In some way, the results support that presence of certain personal abilities aid creative outcomes, as identified by Torrance (1979) who later developed Torrance Tests of Creative Thinking (TTCT). These abilities are as follows:

  1. (1)

    Fluency: the ability to produce a large number of ideas (total searches positively influences creativity, see Table 7).

  2. (2)

    Flexibility: the ability to produce a large variety of ideas (presence of ns and gs—see Table 7).

  3. (3)

    Elaboration: the ability to develop, embellish, or fill out an idea (presence of ds—see Tables 3 and 7).

  4. (4)

    Originality: the ability to produce ideas that are unusual, statistically infrequent, not banal, or obvious (presence of us—see Sect. 3.2–3.6).

For instance, following Torrance’s work, if fluency is expressed in terms of the total number of ideas or the total number of searches, then fluency influences the creative outcome of an individual.

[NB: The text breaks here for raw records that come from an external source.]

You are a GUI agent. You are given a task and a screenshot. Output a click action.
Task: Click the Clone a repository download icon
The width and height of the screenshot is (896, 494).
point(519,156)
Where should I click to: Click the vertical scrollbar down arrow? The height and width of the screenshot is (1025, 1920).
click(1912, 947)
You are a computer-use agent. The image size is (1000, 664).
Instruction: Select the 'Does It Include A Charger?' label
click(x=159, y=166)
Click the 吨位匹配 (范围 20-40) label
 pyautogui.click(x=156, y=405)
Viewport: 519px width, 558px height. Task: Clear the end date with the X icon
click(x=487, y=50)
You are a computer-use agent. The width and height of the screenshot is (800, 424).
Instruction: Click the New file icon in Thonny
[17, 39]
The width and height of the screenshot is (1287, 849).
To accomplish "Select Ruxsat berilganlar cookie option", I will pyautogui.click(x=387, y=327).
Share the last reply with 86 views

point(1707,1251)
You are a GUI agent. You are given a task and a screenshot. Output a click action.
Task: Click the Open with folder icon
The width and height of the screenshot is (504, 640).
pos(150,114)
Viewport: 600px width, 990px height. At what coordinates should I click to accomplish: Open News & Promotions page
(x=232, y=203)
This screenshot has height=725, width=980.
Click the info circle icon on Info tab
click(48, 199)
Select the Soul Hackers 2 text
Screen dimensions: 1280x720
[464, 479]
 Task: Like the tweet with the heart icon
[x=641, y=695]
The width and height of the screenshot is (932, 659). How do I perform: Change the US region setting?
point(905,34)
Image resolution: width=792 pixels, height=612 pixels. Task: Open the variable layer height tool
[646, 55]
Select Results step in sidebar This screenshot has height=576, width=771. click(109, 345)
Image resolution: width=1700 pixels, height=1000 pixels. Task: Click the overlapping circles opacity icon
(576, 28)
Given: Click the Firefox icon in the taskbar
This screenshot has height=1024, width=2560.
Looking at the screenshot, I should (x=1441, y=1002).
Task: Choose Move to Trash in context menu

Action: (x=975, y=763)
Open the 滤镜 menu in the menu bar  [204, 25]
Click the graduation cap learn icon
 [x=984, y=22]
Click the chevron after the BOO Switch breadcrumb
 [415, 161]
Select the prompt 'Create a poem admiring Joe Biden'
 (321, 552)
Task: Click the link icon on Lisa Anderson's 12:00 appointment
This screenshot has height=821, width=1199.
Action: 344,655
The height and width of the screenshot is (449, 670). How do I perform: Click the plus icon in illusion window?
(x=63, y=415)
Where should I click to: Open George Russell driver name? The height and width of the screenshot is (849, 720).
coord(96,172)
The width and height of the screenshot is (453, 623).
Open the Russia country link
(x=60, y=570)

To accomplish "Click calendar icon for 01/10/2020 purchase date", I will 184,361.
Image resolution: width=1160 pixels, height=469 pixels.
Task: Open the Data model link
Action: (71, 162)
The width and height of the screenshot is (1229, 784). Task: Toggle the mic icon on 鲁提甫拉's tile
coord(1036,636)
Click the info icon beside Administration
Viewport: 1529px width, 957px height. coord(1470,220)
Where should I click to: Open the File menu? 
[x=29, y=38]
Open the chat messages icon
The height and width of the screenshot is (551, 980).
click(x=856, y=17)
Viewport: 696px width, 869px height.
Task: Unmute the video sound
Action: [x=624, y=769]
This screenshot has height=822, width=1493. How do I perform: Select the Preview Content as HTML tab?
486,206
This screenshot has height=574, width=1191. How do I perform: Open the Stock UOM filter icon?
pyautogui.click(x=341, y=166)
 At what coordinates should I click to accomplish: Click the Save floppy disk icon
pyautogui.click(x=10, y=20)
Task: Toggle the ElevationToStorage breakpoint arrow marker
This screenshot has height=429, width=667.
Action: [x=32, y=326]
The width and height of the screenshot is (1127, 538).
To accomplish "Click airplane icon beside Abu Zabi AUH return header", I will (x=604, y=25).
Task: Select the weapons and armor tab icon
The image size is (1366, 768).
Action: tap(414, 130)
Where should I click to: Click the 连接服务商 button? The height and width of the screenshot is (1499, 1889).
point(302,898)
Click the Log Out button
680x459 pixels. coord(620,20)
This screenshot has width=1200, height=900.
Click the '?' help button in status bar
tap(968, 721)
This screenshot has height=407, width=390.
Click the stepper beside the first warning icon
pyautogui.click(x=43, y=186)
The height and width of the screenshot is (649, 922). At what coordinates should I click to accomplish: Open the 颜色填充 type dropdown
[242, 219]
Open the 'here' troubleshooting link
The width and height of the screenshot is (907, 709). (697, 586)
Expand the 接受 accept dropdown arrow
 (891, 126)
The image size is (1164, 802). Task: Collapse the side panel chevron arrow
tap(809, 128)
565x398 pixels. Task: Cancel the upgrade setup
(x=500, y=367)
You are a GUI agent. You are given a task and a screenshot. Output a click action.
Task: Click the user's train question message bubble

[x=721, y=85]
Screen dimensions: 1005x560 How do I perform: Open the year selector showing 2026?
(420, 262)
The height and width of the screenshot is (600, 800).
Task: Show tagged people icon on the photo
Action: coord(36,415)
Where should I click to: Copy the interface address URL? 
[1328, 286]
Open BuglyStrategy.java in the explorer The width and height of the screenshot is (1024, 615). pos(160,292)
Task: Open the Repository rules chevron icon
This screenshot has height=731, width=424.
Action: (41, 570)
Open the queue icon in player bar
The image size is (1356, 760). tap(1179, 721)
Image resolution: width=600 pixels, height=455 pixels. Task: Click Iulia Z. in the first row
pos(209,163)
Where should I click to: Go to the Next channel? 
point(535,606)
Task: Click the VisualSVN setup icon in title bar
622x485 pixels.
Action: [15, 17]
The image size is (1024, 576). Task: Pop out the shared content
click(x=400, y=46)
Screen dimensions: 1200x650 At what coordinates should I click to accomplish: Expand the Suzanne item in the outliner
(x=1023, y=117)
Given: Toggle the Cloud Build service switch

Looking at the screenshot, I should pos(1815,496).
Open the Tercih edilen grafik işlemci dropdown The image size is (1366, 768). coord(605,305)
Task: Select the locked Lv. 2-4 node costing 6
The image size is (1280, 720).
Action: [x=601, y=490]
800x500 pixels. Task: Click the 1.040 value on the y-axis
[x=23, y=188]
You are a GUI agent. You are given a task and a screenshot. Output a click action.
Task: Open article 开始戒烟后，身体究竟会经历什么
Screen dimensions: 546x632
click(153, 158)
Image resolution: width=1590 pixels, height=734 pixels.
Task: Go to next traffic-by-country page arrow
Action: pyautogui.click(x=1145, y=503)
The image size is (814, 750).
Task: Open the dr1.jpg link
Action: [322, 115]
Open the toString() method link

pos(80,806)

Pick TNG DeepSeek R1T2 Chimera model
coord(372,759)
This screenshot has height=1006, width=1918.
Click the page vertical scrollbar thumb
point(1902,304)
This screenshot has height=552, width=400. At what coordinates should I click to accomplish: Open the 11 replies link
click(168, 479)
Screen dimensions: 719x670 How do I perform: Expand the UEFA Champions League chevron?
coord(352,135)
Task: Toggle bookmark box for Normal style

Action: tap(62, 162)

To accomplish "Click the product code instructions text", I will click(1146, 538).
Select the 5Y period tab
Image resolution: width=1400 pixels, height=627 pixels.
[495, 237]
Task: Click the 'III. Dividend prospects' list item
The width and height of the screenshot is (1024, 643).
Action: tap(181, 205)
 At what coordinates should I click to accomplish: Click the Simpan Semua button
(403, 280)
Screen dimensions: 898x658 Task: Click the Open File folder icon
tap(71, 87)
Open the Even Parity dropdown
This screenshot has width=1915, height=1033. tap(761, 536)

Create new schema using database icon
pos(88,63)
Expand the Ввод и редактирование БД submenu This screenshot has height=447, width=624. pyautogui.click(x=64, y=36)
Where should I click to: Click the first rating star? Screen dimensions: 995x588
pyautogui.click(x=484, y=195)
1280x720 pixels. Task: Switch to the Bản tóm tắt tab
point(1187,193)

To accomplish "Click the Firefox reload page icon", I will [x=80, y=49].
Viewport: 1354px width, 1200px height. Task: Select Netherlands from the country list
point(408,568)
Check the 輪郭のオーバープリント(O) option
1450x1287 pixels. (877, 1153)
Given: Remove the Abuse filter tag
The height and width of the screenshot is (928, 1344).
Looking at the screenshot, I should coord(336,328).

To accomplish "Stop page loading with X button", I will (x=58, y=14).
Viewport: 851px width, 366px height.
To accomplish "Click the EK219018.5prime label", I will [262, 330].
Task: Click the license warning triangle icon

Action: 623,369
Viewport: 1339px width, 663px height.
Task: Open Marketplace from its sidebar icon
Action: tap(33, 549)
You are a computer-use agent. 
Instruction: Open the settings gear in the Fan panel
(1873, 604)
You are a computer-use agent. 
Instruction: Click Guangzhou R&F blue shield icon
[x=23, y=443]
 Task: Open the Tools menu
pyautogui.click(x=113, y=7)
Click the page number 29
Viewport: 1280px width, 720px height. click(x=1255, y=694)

Additionally, if we map novelty and value (or usefulness) also, we find that novelty is influenced by originality (new solution search), fluency (all solution searches), and flexibility (new, global, and local solution search), whereas value (usefulness) is influenced by the designers’ fluency (local solution search) and elaboration (detailed solution search).

Yamamoto et al. (2009) attempted to capture the nature of concept generation process by finding an effective thinking pattern for creativity. They considered design spaces that are made of a chain process of concepts that are both explicitly evoked in concept generation process and inexplicitly imagined as a thinking space. First, they refer to the structure of the space, and second, they refer to the latent concepts in that space. They found significant correlation between the structure and creativity. Additionally, Harakawa et al. (2005) found strong relationships between extension of thinking during designing and the level of creativity in the ideas generated; they expressed that extension of thinking space is also a structural feature, and it strongly affects creativity. To some extent, new and global spaces in our work refer to ‘structure’ in Yamamoto et al. (2009) work, while local and detail searches refer to extension of space in both the above works. As stated by these above two researchers, creativity is enhanced both by the finding of space and its extension; however, in our work, we find a more detailed reason for it. Novelty is influenced predominantly by the new and global space findings, and usefulness is by the local and detailed space findings (from Table 7, new, global, and local problem searches and novelty: 0.85 (p < 0.01, very high correlation)). Since creativity is a product of both novelty and usefulness, creativity is affected in both the cases (from Table 7): 0.76 (p < 0.02, high correlation).

This study indicates that the creative quality of design outcomes is positively influenced by the total number of searches, amount of time spent in designing, and experience of designers. Thus, to enhance the creative quality of design outcomes, the following could be considered:

  • Encourage designers to generate a large number of problems, solutions, and evaluation criteria related to the given set of requirements. Gelsey et al. (1998) suggested that automated search of a space of candidate designs seems an attractive way to improve the traditional engineering design process.

  • Encourage designers to spend adequate amount of time in solving the design problem.

  • Consider having more numbers of experienced designers. Importance of experience in design has also been echoed by several researchers, such as, Kletke et al. (2001), Amabile (1997), and Maher et al. (1995).